--- Exercise data ---

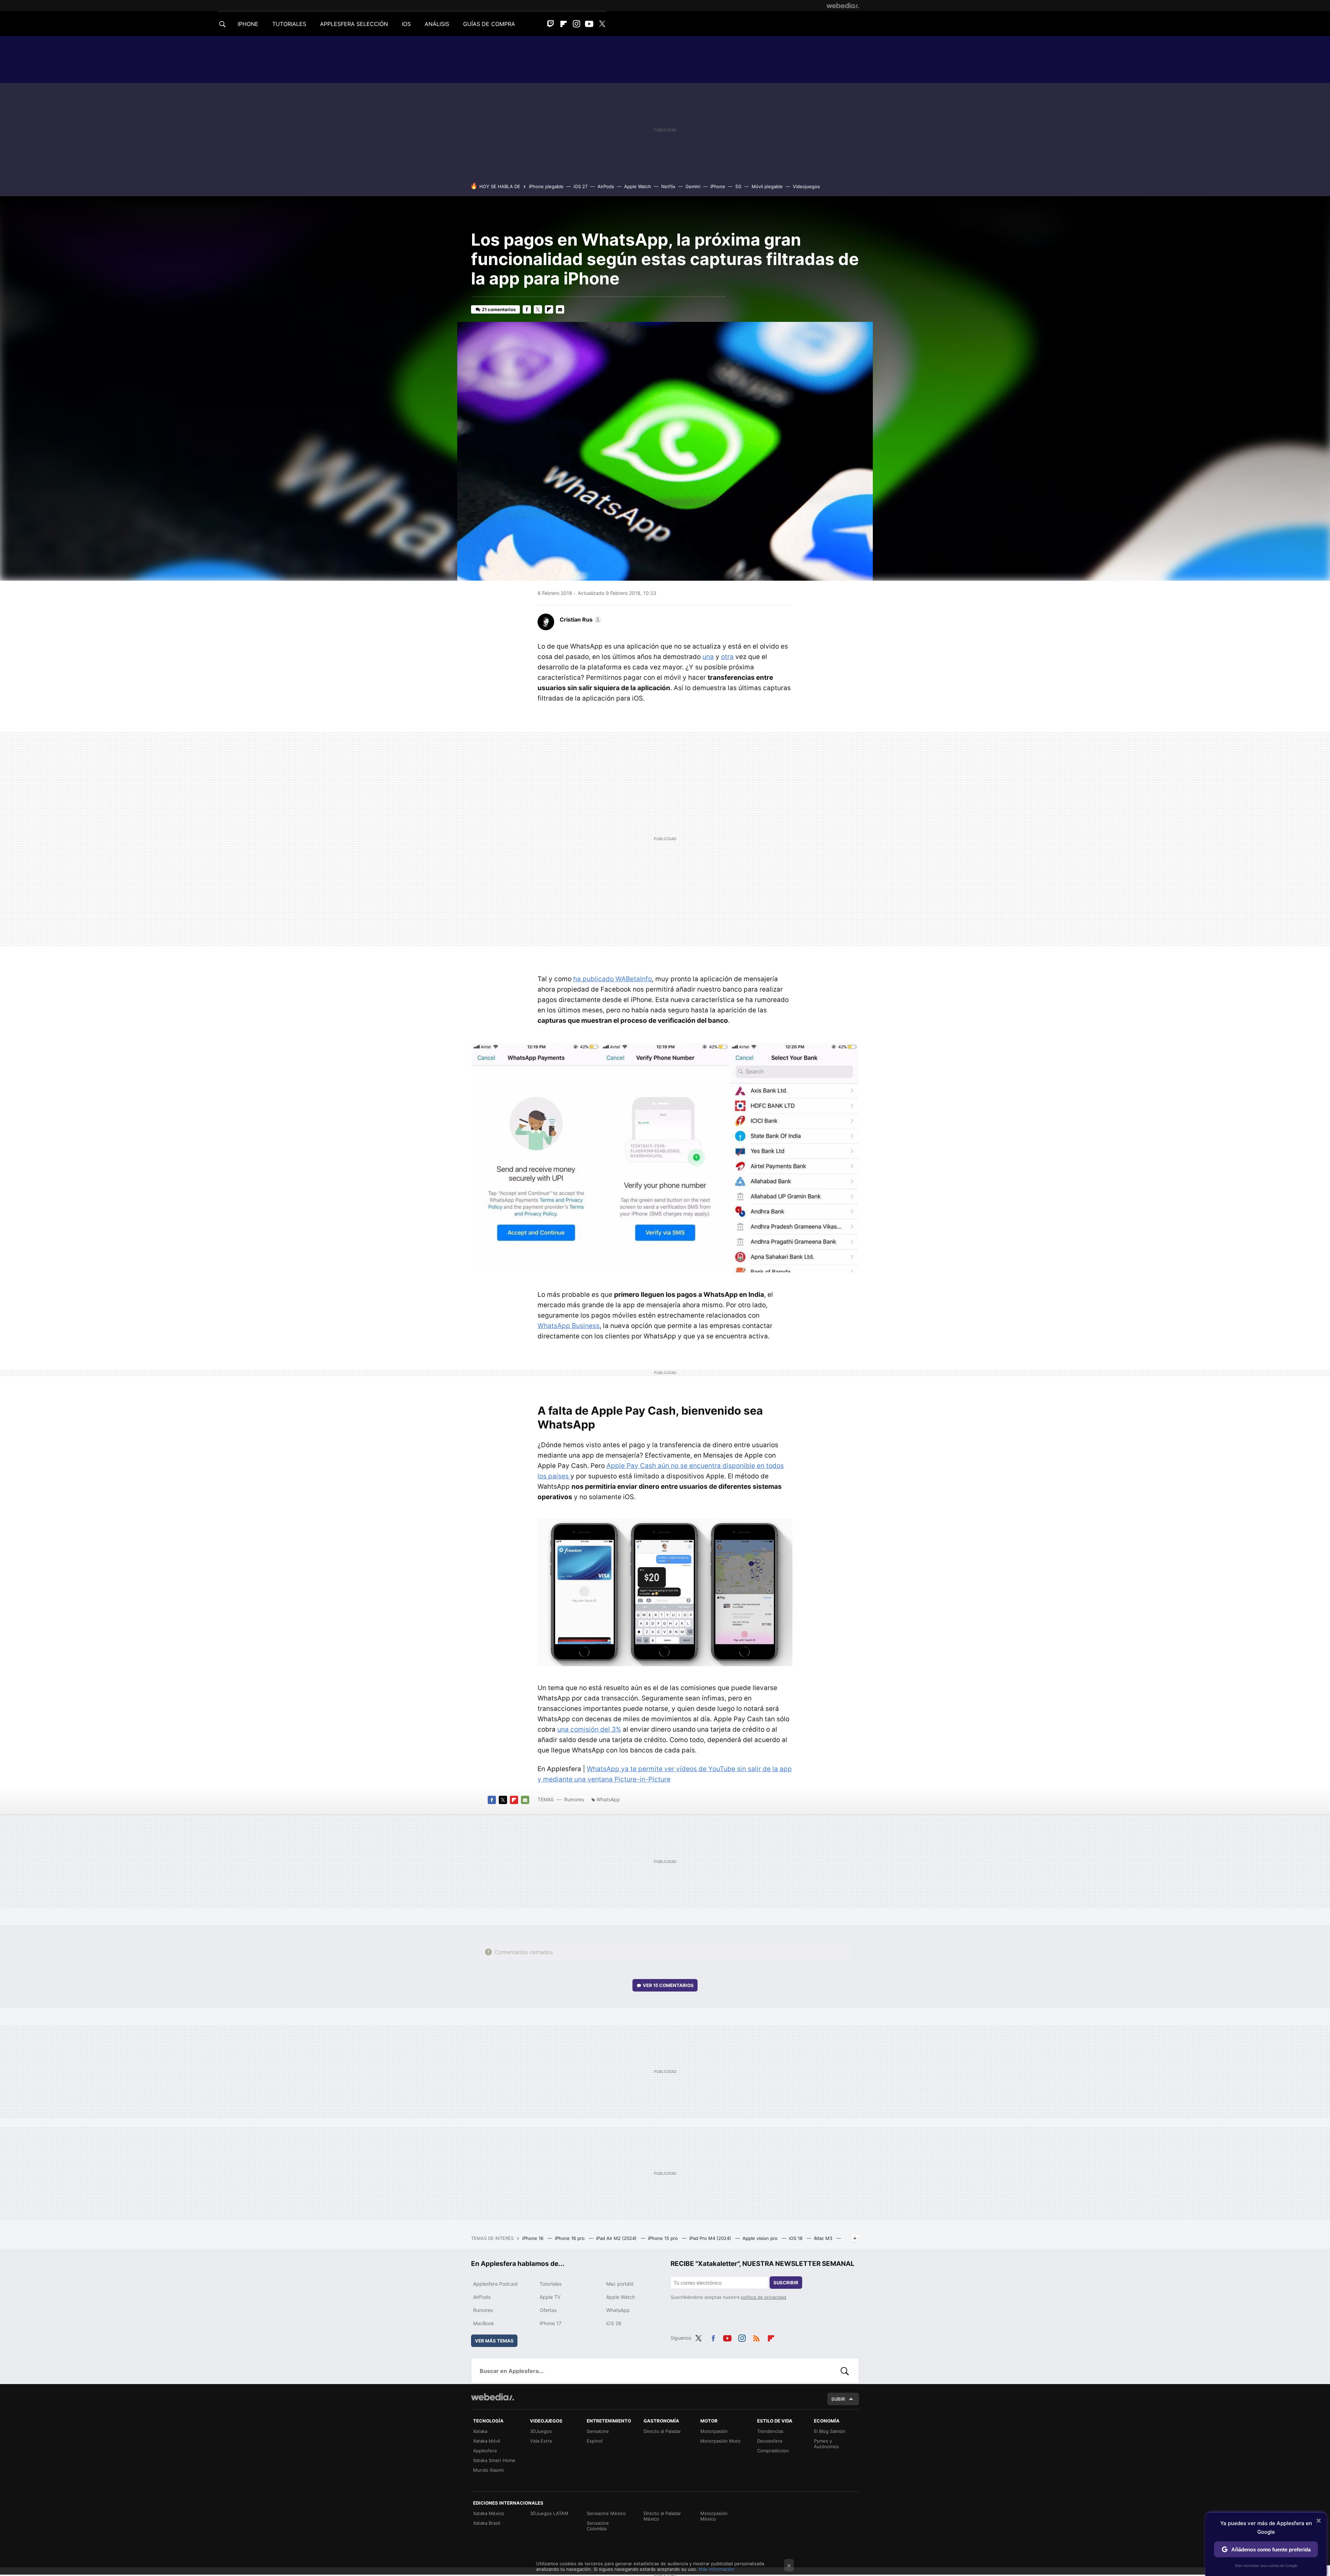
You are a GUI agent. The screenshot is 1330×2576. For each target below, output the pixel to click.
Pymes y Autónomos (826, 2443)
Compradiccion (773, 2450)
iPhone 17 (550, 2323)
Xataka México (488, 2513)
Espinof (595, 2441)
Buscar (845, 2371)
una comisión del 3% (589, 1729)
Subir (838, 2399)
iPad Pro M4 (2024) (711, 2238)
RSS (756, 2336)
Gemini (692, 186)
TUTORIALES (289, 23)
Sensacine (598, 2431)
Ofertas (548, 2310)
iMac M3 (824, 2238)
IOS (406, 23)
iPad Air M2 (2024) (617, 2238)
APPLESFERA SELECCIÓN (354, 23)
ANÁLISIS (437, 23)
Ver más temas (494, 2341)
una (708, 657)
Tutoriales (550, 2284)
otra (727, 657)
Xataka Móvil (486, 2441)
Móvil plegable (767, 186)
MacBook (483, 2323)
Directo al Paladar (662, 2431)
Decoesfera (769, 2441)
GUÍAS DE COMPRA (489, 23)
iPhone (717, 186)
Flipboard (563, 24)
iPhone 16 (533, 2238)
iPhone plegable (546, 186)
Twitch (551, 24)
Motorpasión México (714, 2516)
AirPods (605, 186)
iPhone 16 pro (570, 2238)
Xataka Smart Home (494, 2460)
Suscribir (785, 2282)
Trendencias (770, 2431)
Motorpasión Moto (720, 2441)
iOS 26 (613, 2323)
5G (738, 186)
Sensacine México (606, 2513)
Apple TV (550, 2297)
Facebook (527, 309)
--
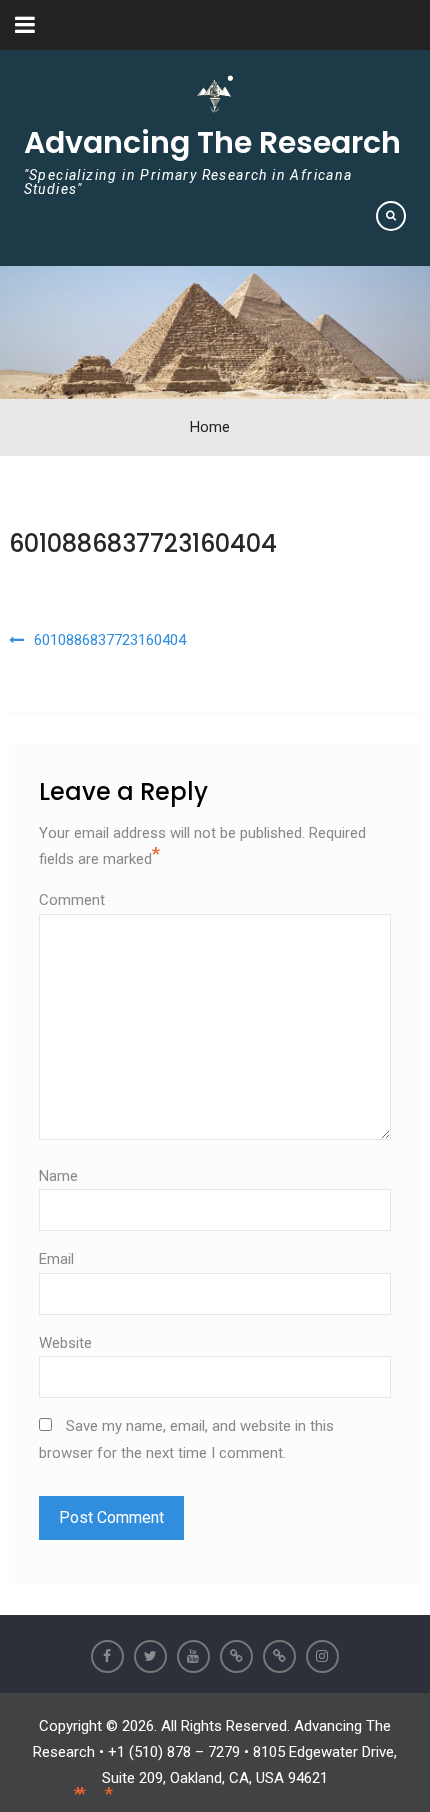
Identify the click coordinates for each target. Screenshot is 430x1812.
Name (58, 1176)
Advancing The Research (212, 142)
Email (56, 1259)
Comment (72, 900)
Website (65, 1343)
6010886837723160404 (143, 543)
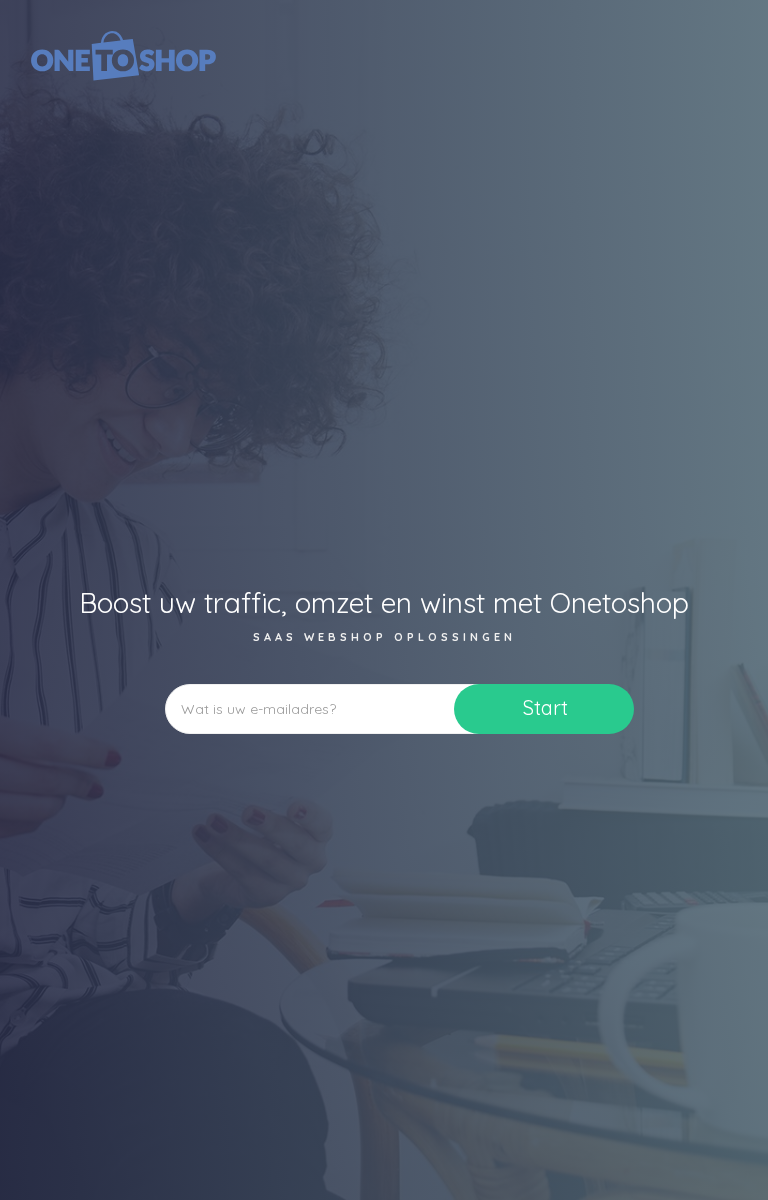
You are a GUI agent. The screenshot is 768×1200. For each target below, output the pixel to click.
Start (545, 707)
...
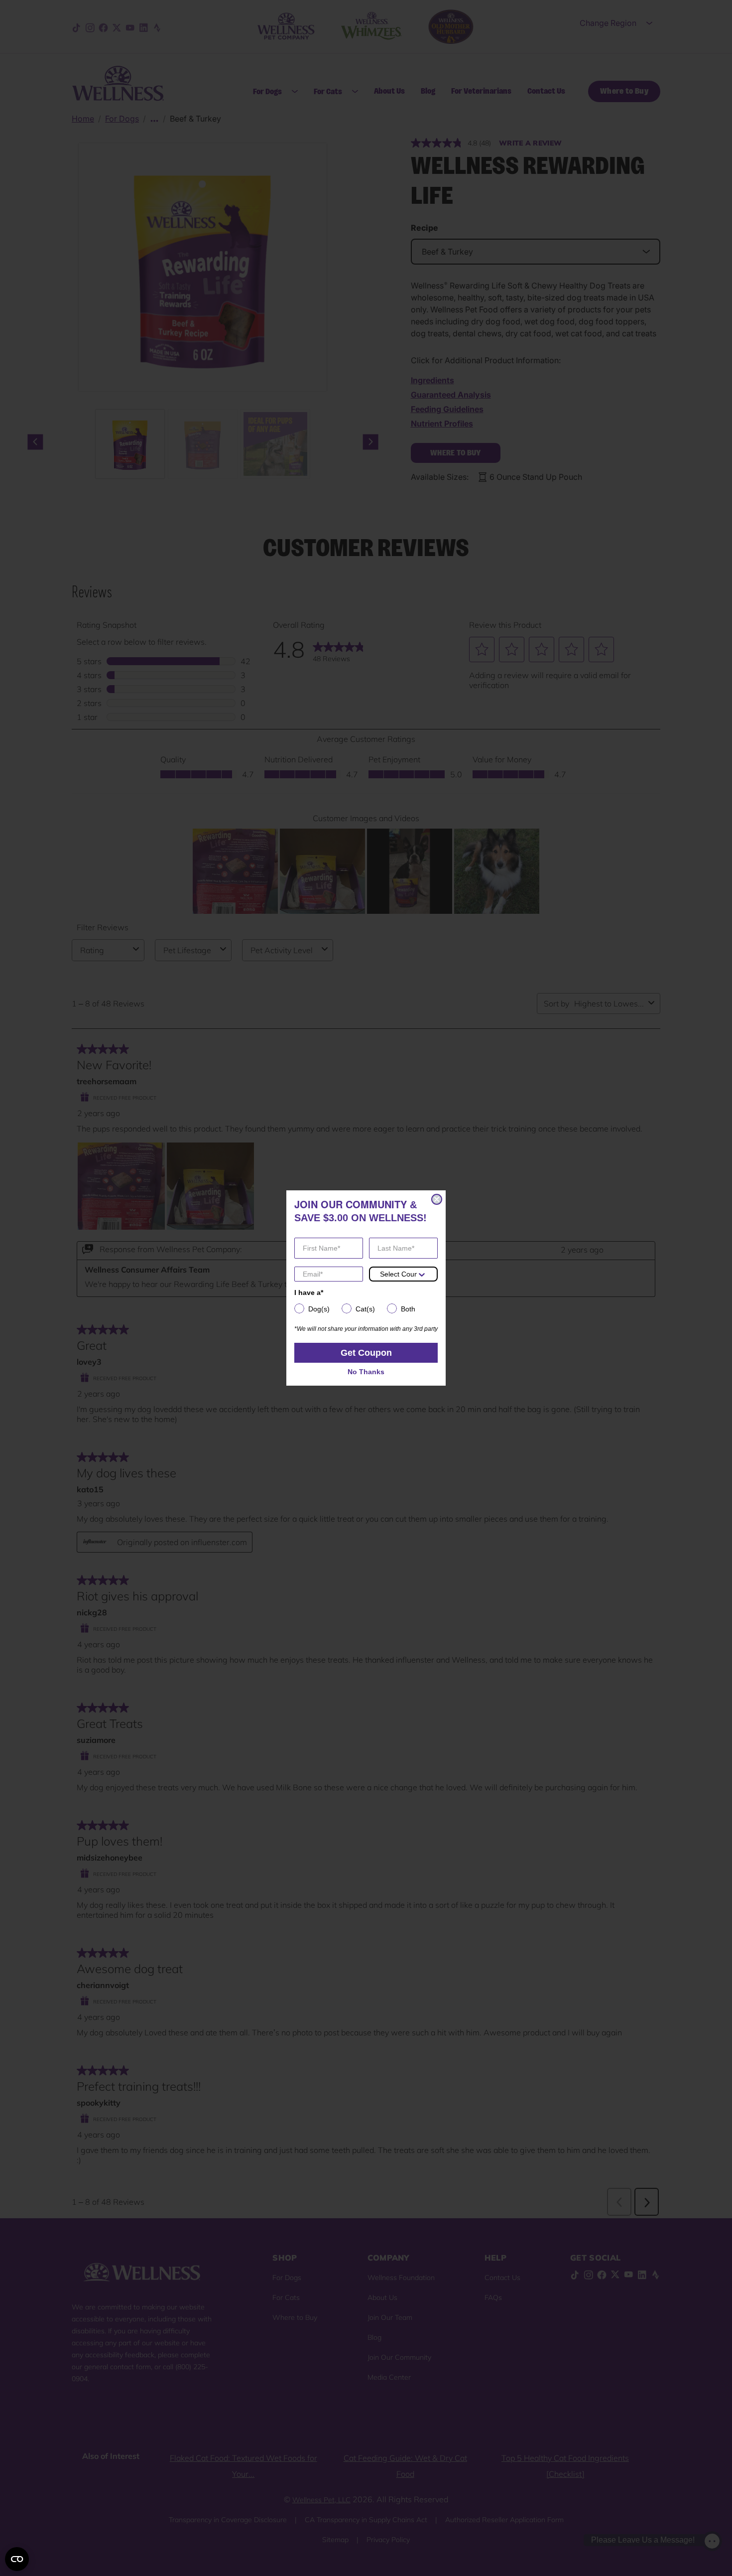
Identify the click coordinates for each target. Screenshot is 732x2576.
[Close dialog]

--- Task ---
Precisely those lines above that run from the line with "Website (65, 1343)" up to and including the line with "Start (545, 707)" are to be set down, with the pictures omitted.

--- Task response ---
Website (65, 1343)
6010886837723160404 (143, 543)
You are a GUI agent. The screenshot is 768×1200. For each target below, output the pixel to click.
Start (545, 707)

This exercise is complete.